Une vigilance gouvernementale de mise
En réaction à cette détente sur les marchés, le ministre Serge Papin a tenu à rappeler son engagement à surveiller l'évolution des prix à la pompe. Interrogé sur le sujet, il a promis d'être « attentif » à ce que la baisse du brut se traduise pleinement par une diminution du prix du gazole pour les automobilistes et les professionnels du transport. Ses propos interviennent alors que les associations de consommateurs et les fédérations de transporteurs réclament régulièrement une plus grande transparence sur la formation des prix et une répercussion plus rapide des baisses des cours internationaux.
Un répit pour les consommateurs
Ce retour sous la barre des 2 euros offre un répit aux ménages et aux entreprises, après une période de plusieurs mois marquée par des prix élevés à la pompe. Les précédentes hausses avaient été notamment alimentées par les incertitudes géopolitiques au Moyen-Orient et les tensions entre Téhéran et Washington. L'accord en cours de négociation entre les deux pays a considérablement changé la donne, faisant chuter le cours du brut de plus de 4 % en une seule séance le jour de son annonce.

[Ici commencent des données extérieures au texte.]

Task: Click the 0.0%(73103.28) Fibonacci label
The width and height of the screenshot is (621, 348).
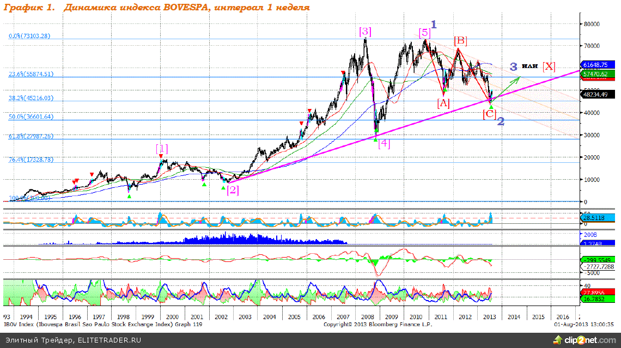Action: 29,36
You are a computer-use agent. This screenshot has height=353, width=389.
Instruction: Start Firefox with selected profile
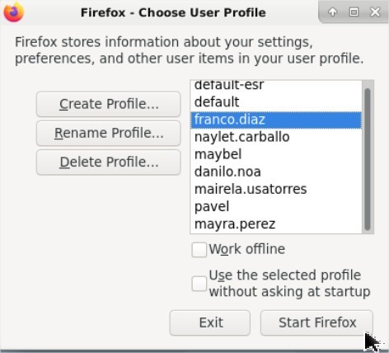click(x=316, y=322)
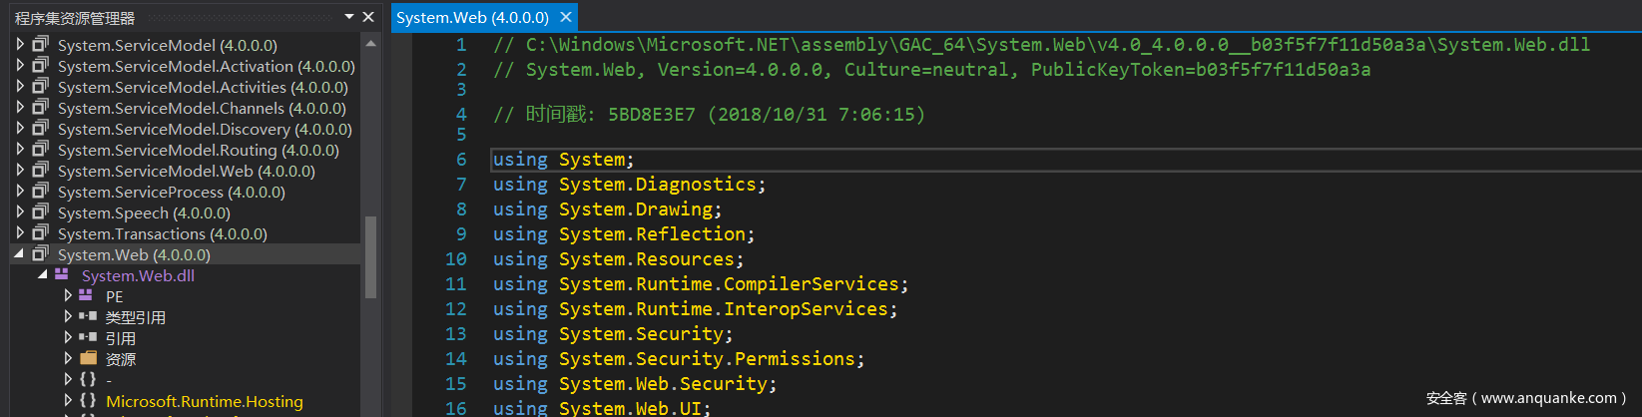The height and width of the screenshot is (417, 1642).
Task: Click the System.Speech assembly icon
Action: pos(40,212)
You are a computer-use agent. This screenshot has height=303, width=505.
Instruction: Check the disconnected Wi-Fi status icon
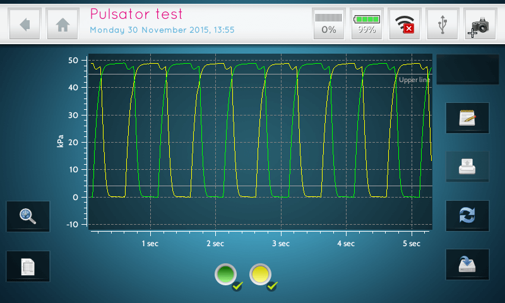point(404,25)
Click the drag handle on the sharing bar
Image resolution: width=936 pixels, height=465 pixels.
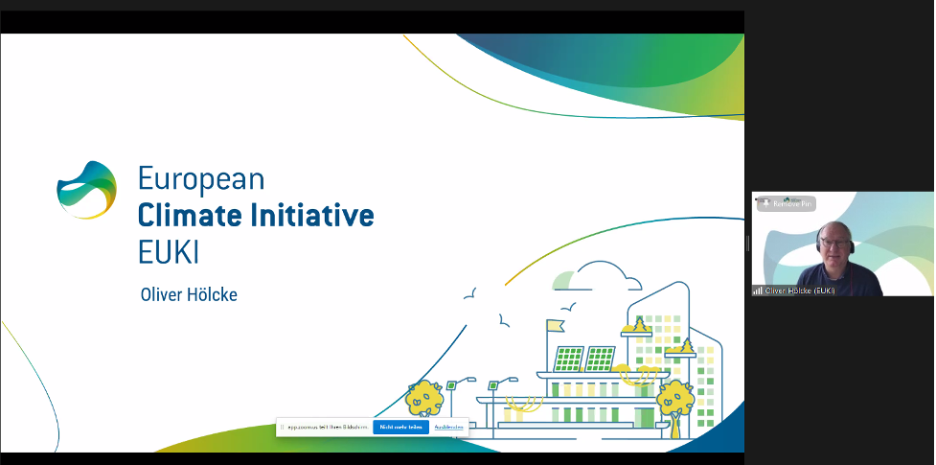pyautogui.click(x=284, y=427)
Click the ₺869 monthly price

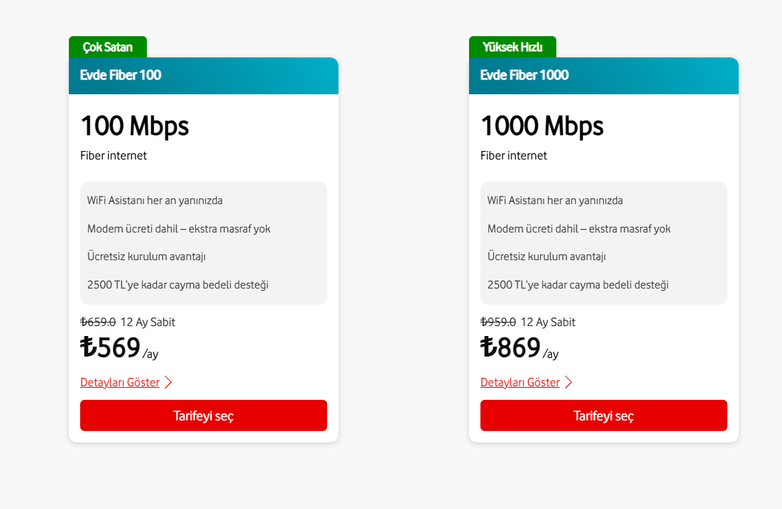(x=511, y=347)
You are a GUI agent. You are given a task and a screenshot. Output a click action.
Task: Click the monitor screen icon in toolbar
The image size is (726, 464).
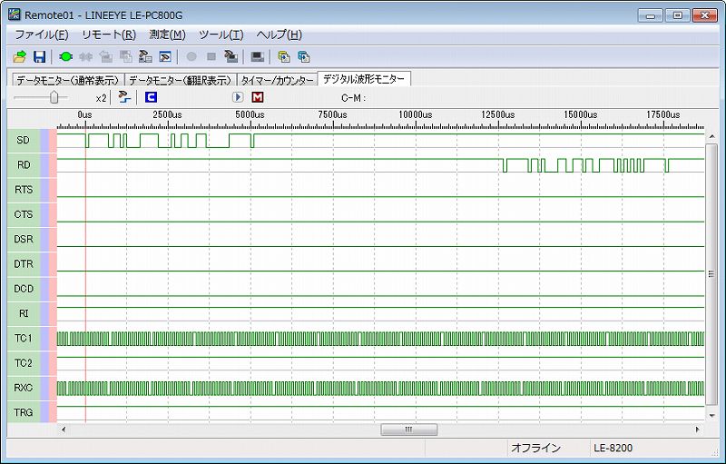[x=258, y=56]
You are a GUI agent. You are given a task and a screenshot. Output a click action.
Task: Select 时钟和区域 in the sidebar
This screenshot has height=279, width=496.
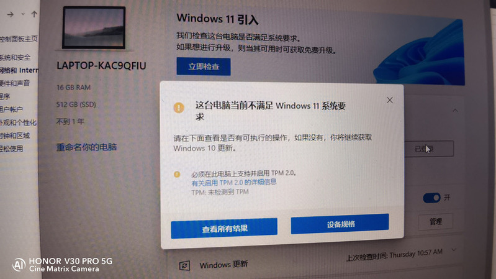(15, 136)
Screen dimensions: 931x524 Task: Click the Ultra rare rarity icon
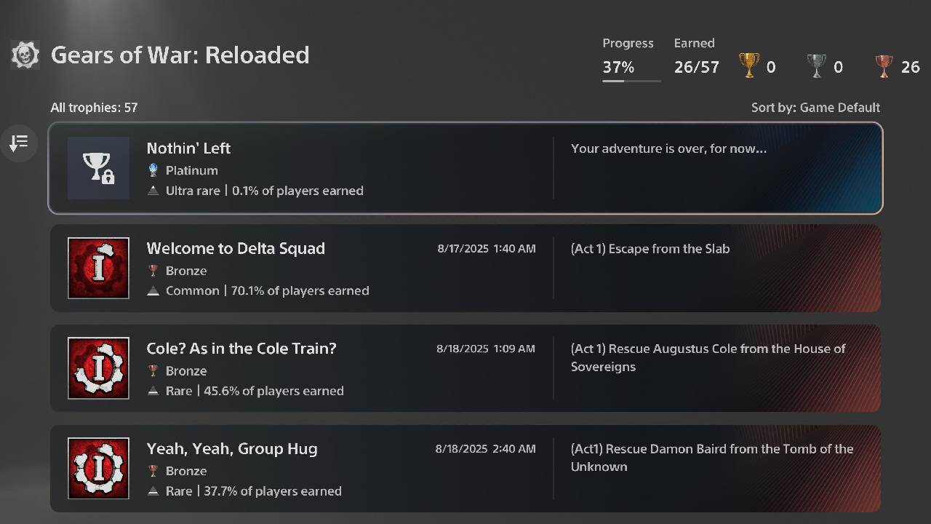click(153, 191)

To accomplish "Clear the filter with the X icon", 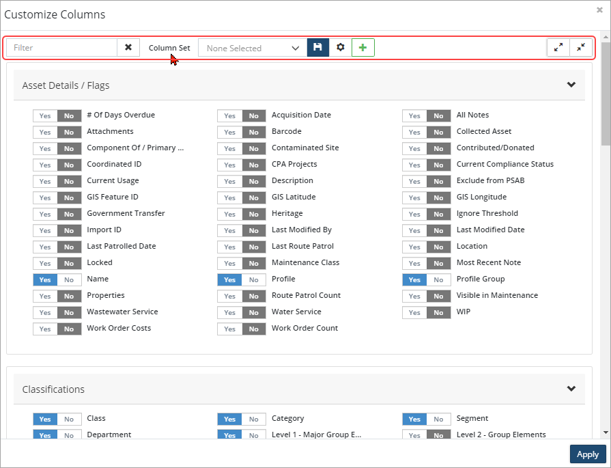I will pyautogui.click(x=128, y=48).
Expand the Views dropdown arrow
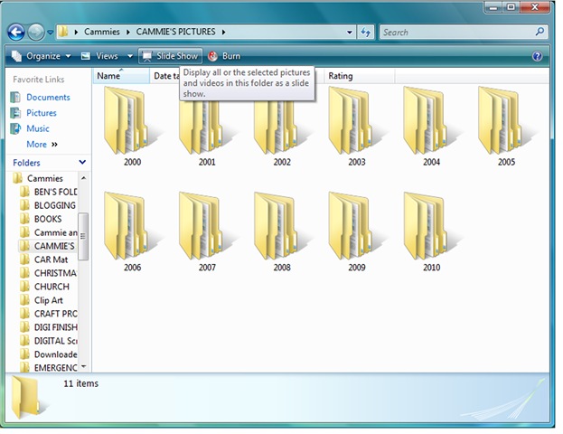This screenshot has width=563, height=434. point(130,56)
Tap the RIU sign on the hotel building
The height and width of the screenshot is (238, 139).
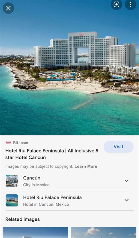(81, 35)
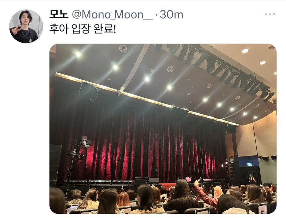Click the display name 모노
Screen dimensions: 286x218
point(59,15)
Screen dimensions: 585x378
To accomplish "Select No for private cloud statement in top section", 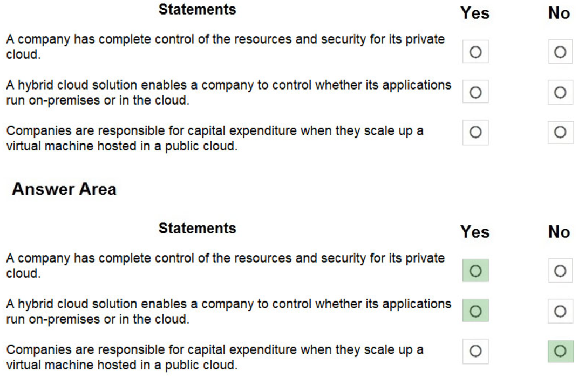I will (x=560, y=52).
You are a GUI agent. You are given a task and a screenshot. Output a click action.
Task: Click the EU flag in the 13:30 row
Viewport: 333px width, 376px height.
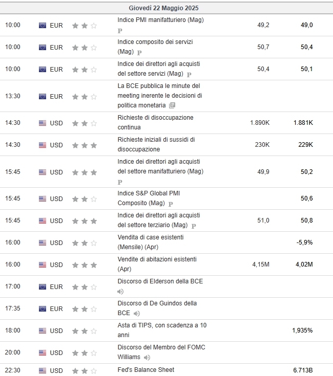point(43,96)
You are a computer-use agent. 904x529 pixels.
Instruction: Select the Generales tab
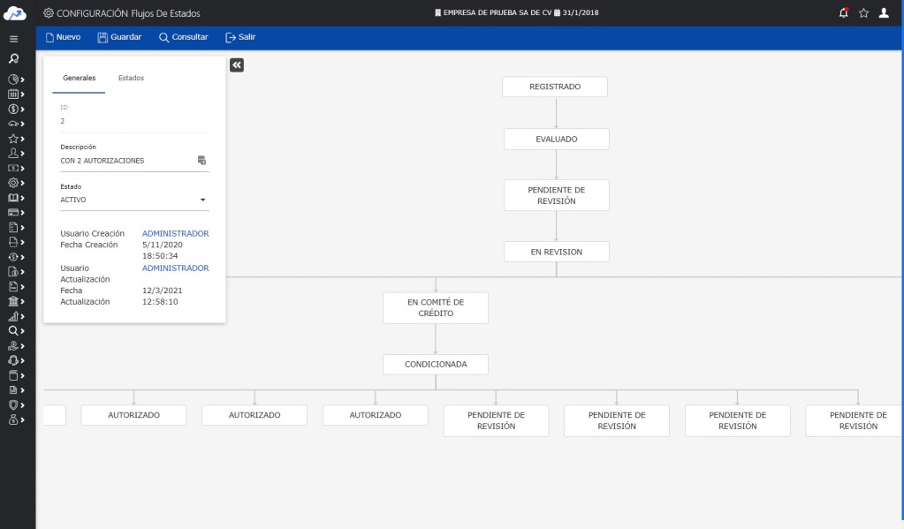tap(79, 78)
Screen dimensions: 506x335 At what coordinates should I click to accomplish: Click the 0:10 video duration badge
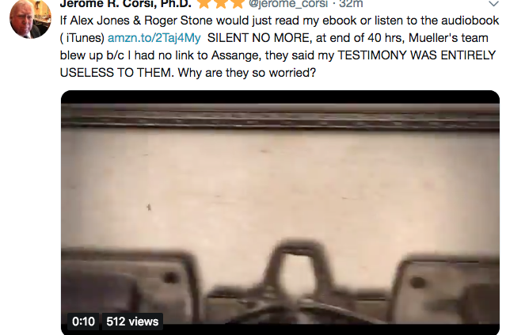pos(83,322)
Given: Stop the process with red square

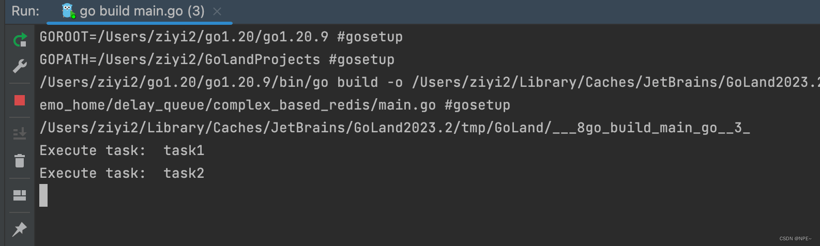Looking at the screenshot, I should click(20, 100).
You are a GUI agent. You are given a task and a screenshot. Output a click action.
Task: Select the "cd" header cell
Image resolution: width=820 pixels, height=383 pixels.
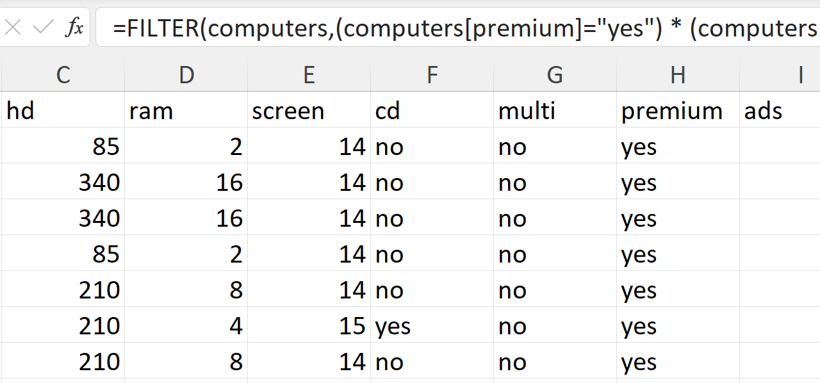tap(432, 111)
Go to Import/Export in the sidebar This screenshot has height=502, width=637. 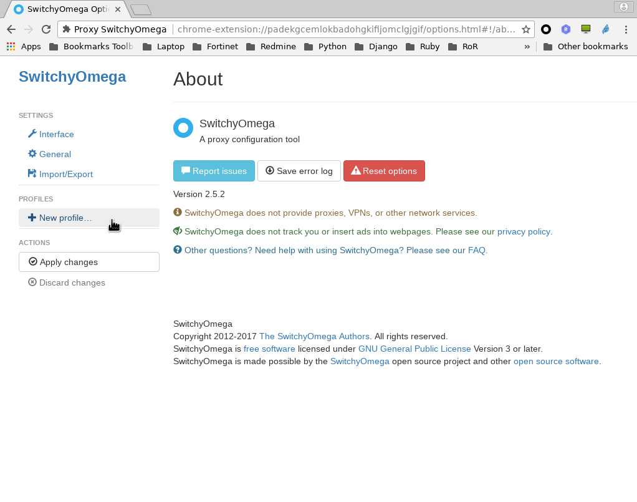[65, 174]
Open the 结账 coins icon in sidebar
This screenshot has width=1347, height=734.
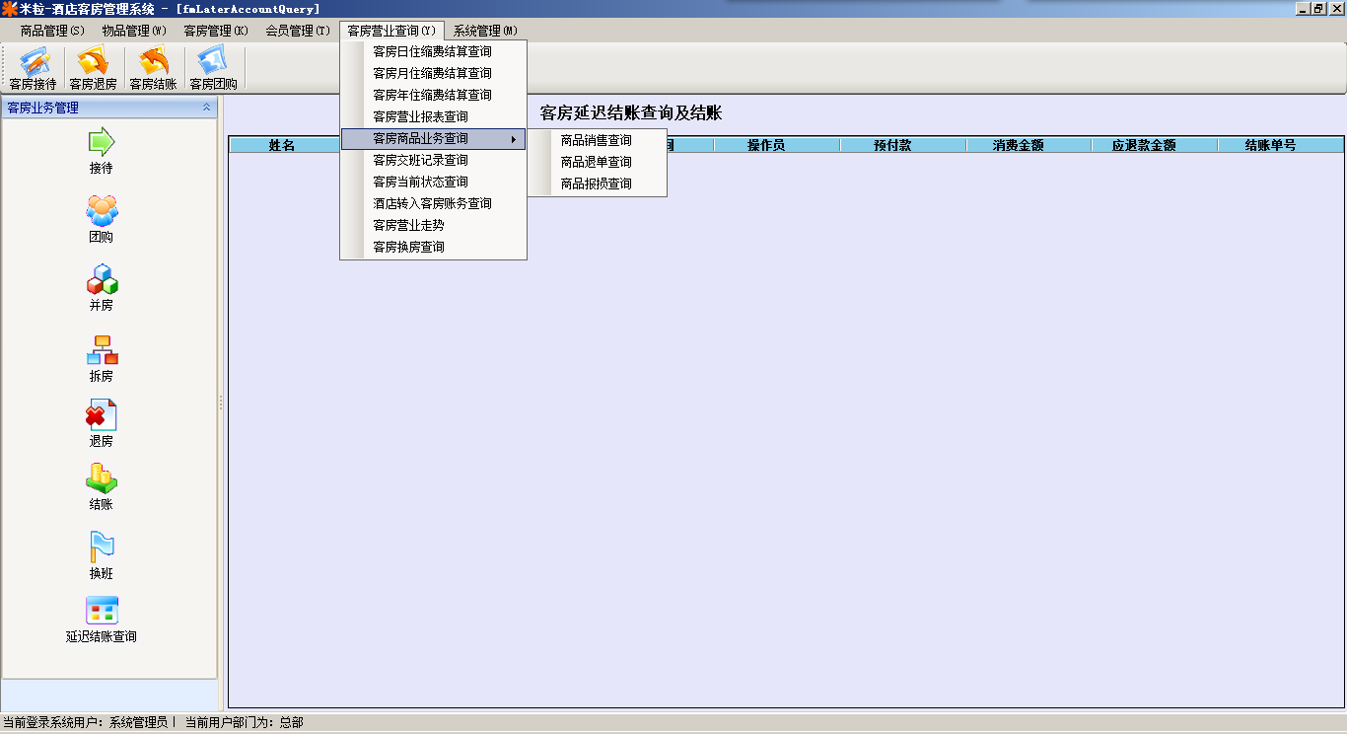tap(101, 478)
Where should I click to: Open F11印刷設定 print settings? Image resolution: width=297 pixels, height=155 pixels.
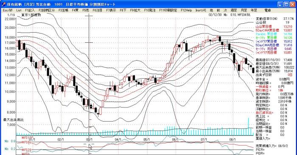(168, 10)
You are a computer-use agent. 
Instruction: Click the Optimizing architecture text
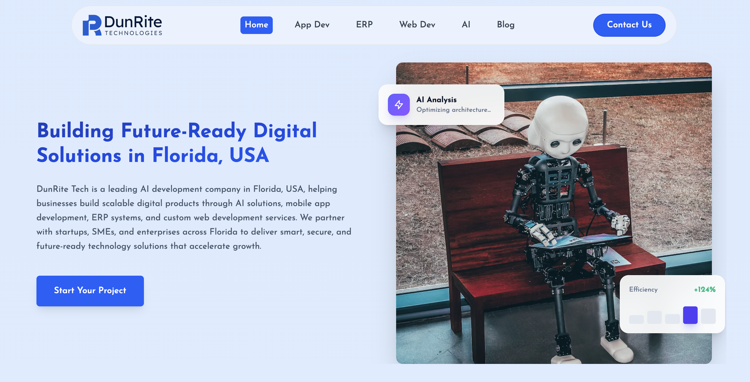pyautogui.click(x=454, y=110)
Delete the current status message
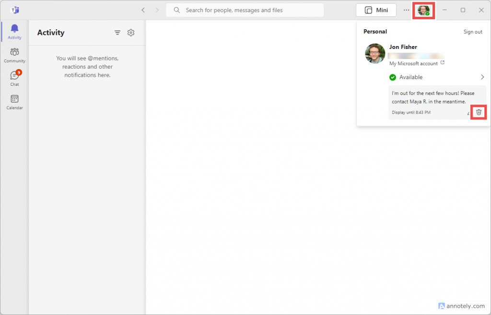491x315 pixels. pyautogui.click(x=478, y=112)
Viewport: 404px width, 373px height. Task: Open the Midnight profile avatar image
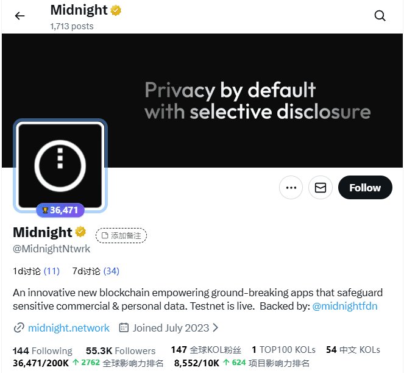coord(60,165)
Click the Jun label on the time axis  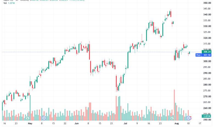(77, 124)

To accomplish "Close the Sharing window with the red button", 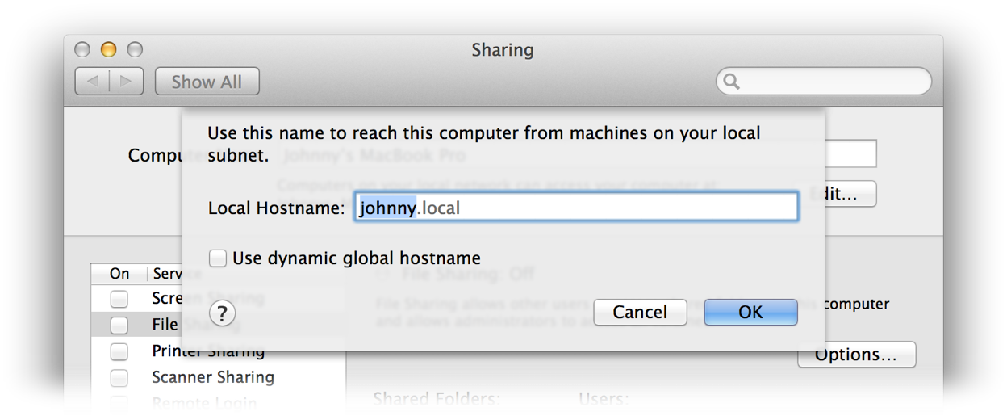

Le gouvernement suit de près l'évolution de cette situation. Si la baisse du Brent se confirme, les prix à la pompe pourraient continuer à diminuer dans les jours et semaines à venir, sous réserve que les marges des distributeurs et raffineurs le permettent. Le ministre s'est engagé à maintenir une pression constante sur l'ensemble de la filière pour garantir que les consommateurs bénéficient pleinement de cette embellie sur les marchés pétroliers.